* ACTION ITEM: As soon as the line containing "[Telegram] (159, 721)" appears, start repeating lines exactly and continue to the end of the entries; please skip pictures.

* RECORDS TO PROCESS:
━━━━━━━━━━━━━━━━━━━━

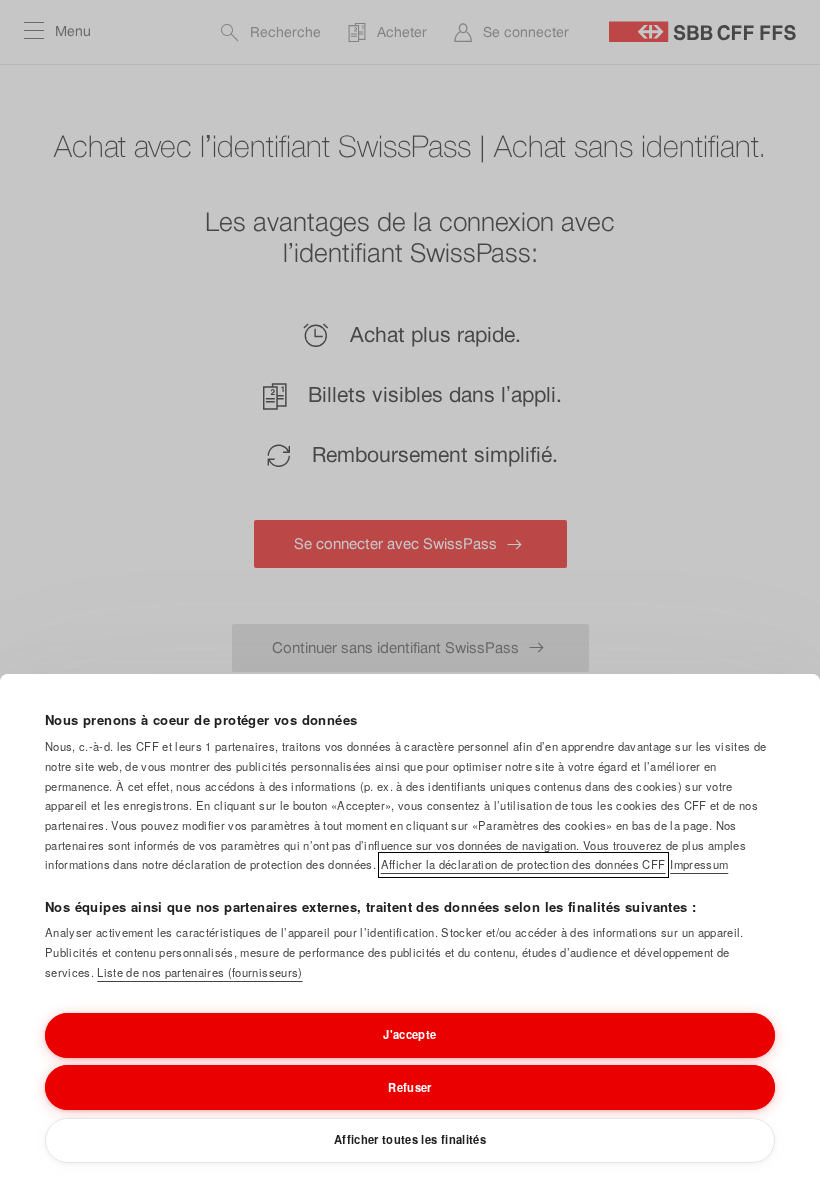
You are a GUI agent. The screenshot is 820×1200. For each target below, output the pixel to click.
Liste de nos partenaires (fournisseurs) (199, 972)
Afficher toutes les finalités (410, 1139)
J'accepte (409, 1034)
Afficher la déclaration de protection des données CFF (523, 864)
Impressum (699, 864)
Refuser (409, 1087)
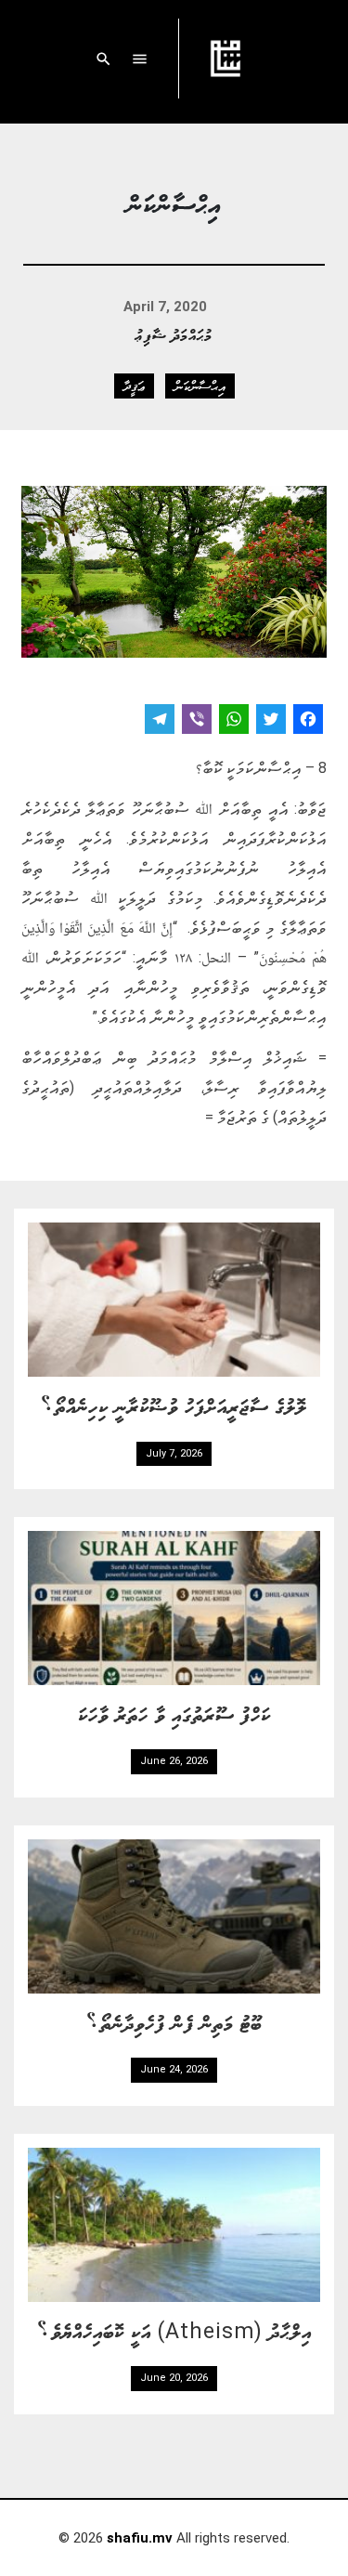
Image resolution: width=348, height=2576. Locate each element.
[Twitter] (271, 721)
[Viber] (196, 721)
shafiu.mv (140, 2538)
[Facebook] (308, 721)
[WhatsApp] (233, 721)
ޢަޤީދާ (134, 385)
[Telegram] (159, 721)
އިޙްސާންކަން (200, 385)
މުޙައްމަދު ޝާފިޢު (174, 334)
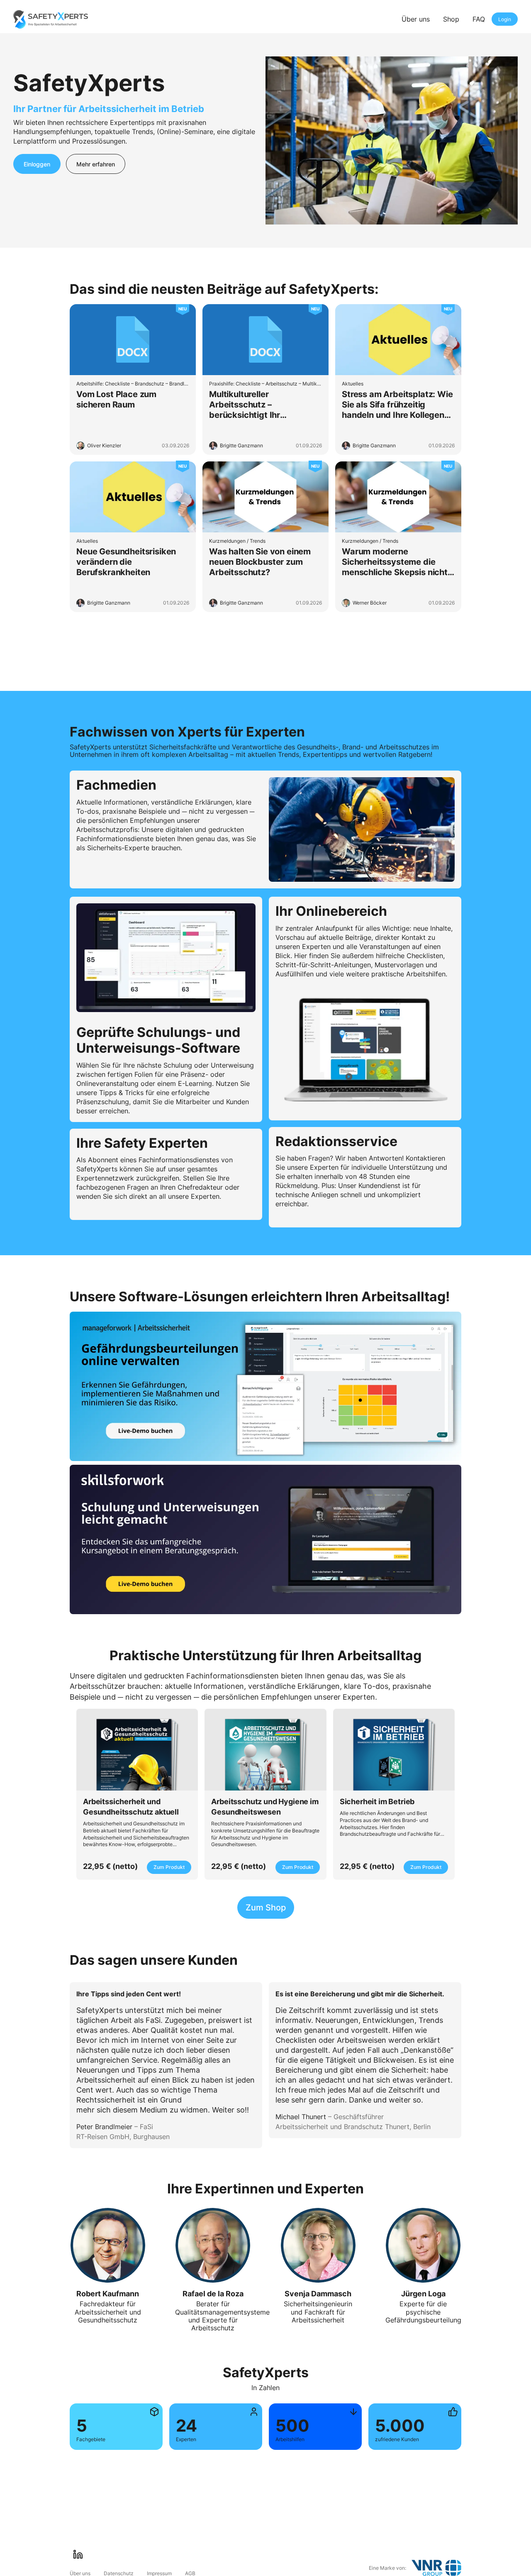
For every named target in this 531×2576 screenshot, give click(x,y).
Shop (451, 19)
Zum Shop (266, 1907)
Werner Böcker (370, 603)
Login (504, 19)
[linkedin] (78, 2554)
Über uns (416, 19)
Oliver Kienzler (104, 445)
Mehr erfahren (95, 164)
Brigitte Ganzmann (241, 445)
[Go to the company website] (436, 2568)
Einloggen (37, 164)
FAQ (479, 19)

━━━━━━━━━━━━━━━━━━━━

* COMPLETED TASK:
[Telegram] (159, 721)
އިޙްސާންކަން (200, 385)
މުޙައްމަދު ޝާފިޢު (174, 334)
For every named target in this 531×2576 screenshot, give click(x,y).
Shop (451, 19)
Zum Shop (266, 1907)
Werner Böcker (370, 603)
Login (504, 19)
[linkedin] (78, 2554)
Über uns (416, 19)
Oliver Kienzler (104, 445)
Mehr erfahren (95, 164)
Brigitte Ganzmann (241, 445)
[Go to the company website] (436, 2568)
Einloggen (37, 164)
FAQ (479, 19)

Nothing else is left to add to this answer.